> [Tasks to complete]:
1 > In the dog-training post, why does the writer find it strange that Dublin seems not to know where the writer is? Answer in one to three sentences.
2 > Answer these questions about the dog-training post, one per line:
(a) Which part of the routine does Dublin do great with?
(b) What is the only real distraction for him?
(c) How much of the way toward the writer does the trainer have to walk him?
3 > Carry on the dog-training post from its last sentence.

> [Text]:
....
Dublin does GREAT with the sit/stay part. He does passable on the leave it, only needing to be told to leave it on the first pass or two before just ignoring pretty much everything. Sometimes he gets distracted, but that's happening less and less (go Dublin!) The only real distraction is other dogs, which we just introduced to the routine.

HOWEVER i have noticed that with the increased distance (with us on opposite ends of the store, more or less), Dublin seems to get confused. I call for him and tell him to come and it takes a few minutes of him looking around to get the hint that i'm calling for him. It's almost like he doesn't know where i am even though he saw me walk down the aisle and i am in his direct line of sight AND i'm screaming and waving my hands like a lunatic. The trainer has to walk him in my direction a good 1/4 of the way before he gets the hint and continues by himself. Is this normal? Something he will grow out of the more we do it?
....
> [Data lines]:

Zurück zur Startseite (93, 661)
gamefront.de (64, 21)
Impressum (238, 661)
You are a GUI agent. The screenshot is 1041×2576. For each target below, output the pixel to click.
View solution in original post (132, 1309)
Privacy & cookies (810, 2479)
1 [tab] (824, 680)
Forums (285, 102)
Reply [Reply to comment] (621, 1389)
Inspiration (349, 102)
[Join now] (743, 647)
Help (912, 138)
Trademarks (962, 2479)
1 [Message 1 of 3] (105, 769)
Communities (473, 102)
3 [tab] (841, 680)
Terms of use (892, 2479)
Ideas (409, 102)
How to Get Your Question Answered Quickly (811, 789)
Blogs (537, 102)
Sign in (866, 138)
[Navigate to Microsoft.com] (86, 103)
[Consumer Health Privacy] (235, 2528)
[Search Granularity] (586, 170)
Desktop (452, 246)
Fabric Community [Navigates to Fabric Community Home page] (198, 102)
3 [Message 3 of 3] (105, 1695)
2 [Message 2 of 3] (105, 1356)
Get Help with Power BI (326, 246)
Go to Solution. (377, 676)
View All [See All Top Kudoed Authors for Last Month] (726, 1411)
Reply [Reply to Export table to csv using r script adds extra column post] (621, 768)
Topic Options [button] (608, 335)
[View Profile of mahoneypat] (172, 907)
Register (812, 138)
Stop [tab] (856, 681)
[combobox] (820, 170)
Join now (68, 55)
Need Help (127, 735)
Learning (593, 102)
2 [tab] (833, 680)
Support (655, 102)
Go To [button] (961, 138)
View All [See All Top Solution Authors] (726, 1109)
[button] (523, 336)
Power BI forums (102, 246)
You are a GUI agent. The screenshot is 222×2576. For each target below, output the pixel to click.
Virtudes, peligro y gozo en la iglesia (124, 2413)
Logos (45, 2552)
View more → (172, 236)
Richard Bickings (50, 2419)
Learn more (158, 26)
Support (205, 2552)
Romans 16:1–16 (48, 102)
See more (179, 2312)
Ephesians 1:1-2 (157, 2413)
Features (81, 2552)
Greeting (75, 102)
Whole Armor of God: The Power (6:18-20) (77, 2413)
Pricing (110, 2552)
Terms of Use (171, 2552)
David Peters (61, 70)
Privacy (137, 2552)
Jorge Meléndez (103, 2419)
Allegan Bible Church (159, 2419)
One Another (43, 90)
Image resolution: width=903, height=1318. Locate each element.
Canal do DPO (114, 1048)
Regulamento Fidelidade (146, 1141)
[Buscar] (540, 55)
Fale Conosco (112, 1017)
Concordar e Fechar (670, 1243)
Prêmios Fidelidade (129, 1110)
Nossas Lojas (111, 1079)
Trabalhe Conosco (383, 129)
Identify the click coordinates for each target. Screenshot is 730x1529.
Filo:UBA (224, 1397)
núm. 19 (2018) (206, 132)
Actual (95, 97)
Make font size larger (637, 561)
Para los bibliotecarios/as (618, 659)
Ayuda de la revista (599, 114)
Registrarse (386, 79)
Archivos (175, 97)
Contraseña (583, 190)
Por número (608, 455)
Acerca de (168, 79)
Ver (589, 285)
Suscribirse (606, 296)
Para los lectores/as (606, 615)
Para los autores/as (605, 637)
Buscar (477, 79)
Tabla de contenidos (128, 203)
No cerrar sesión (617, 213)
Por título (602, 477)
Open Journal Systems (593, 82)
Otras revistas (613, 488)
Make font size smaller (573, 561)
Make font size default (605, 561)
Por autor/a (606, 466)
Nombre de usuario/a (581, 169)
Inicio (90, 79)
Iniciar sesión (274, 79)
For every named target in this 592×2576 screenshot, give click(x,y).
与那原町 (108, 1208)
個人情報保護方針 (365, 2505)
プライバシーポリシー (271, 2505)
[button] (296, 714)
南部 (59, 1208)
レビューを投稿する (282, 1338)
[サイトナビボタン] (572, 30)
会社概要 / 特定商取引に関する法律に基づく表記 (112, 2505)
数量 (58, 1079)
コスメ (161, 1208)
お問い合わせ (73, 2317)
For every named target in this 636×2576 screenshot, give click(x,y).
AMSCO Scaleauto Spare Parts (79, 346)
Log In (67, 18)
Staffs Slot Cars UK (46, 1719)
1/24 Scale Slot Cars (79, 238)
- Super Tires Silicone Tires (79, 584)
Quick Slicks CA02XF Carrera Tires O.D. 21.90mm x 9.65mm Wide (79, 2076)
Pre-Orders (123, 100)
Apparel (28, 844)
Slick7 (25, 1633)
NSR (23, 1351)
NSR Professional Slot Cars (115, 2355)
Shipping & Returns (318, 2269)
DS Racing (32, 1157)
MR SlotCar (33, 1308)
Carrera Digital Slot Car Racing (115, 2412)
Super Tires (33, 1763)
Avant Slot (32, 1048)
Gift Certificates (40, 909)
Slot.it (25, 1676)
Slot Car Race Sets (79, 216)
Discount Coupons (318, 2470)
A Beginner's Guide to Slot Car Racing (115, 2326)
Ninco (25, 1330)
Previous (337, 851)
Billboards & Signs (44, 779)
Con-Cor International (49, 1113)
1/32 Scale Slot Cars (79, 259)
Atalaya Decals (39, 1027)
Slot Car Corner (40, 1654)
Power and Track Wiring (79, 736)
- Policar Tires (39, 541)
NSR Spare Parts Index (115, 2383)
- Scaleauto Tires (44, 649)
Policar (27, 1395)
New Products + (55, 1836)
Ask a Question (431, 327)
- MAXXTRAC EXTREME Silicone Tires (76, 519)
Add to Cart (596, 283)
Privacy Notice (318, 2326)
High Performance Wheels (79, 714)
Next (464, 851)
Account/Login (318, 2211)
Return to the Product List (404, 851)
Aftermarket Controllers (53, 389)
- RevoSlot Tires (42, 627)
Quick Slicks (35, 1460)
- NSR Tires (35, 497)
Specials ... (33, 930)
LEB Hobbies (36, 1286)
....
> [Outputs in order]:
1 > Dublin saw the writer walk down the aisle, and the writer is in his direct line of sight. The writer is also screaming and waving both hands, yet he still takes a few minutes to realize he is being called.

2 >
(a) The sit/stay part.
(b) Other dogs.
(c) A good 1/4 of the way.

3 >
The second thing i've noticed is that he takes his sweet time getting to me. Literally, i've seen turtles go faster. He AMBLES down the aisle. Sniffing everything, but not taking it if i tell him to leave it. He'll look around. Stop. Sniff. Unless a cricket hops by, then all bets are off (he seems to think they're snacks). Then he'll keep going when i call him. He even DRAGS his FEET when he does it. It's like he isn't motivated at ALL to come to me even though i have the hot dogs, and he is usually super food motivated. He comes right to me, no detours, but it takes forever. Compared to the other dogs in his class... well, let's just say they FLY down the aisle to their people. Is Dublin just lazy? Unmotivated? How can i change that?

Those are my main two issues. Getting and keeping his focus from a distance, and getting him to not lag when i call for him. We try very hard to make training fun so the hour we're there he doesn't get bored or overwhelmed. When the other dogs are up i'm letting him explore the area, playing with him, etc. Working on other commands like touch and spin. He loves the trainer and the store and he's there several times a week.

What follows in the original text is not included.